There is an area in Texas that my wife and I dearly love. It is west of Alpine, through Fort Davis. Texas tallest mountain (Mount Livermore) is there. Also there is McDonald Observatory on Mount Lock with its several large telescopes. There has been a massive wild fire there and as far as I know it is still burning. Here is a link to see this disaster. This is only one of several large fires burning in Texas right now. We need rain desperately it Texas Scroll down and click on the wild fire title to see all the pictures. - Tex-Shooter http://www.mylifeoutdoors.com/


----------



## NightKnight (Dec 16, 2009)

I agree Tex, we do need some rain, and we need it bad.


----------



## A+ Slingshots (Jan 22, 2010)

Tex-Shooter said:


> There is an area in Texas that my wife and I dearly love. It is west of Alpine, through Fort Davis. Texas tallest mountain (Mount Livermore) is there. Also there is McDonald Observatory on Mount Lock with its several large telescopes. There has been a massive wild fire there and as far as I know it is still burning. Here is a link to see this disaster. This is only one of several large fires burning in Texas right now. We need rain desperately it Texas Scroll down and click on the wild fire title to see all the pictures. - Tex-Shooter http://www.mylifeoutdoors.com/


Sending prayers now!!


----------



## Gib (Sep 21, 2010)

Tex I am very sorry to hear this, I have seen the wildfire on the news and I pray for the best.


----------



## jskeen (Feb 7, 2011)

Dude, I got so desperate I washed the wife's van a couple days ago. If that didn't work, I don't know what will.


----------



## Bill Hays (Aug 9, 2010)

Back in the old days prior to settlement... every year the Indians would burn the great plains starting north of the Dakotas all the way to South Texas. Helped to reduce the amount of insect pests, provided nitrogen and carbon for the growing season etc etc... Looks like nature's taking over now.


----------



## NaturalFork (Jan 21, 2010)

I read about these fires.

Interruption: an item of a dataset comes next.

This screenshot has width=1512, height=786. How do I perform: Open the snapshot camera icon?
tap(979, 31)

Seems a very wide area is effected.


----------



## M.J (Nov 1, 2010)

Archer46176 said:


> Here in Indiana we have been dealing with high waters in alot of areas due to the storms we have been getting. It is suppose to rain til next friady here, soemtimes i just dont understand these weather patterns... Hopefully it turns around for us all soon and we get a little dry and you all get a little of the wet...


I was going to post this same thing.
It won't rain in Texas, it won't *stop* raining here!


----------



## Dan the Slingshot Man (Nov 21, 2010)

I sure hope it goes out soon


----------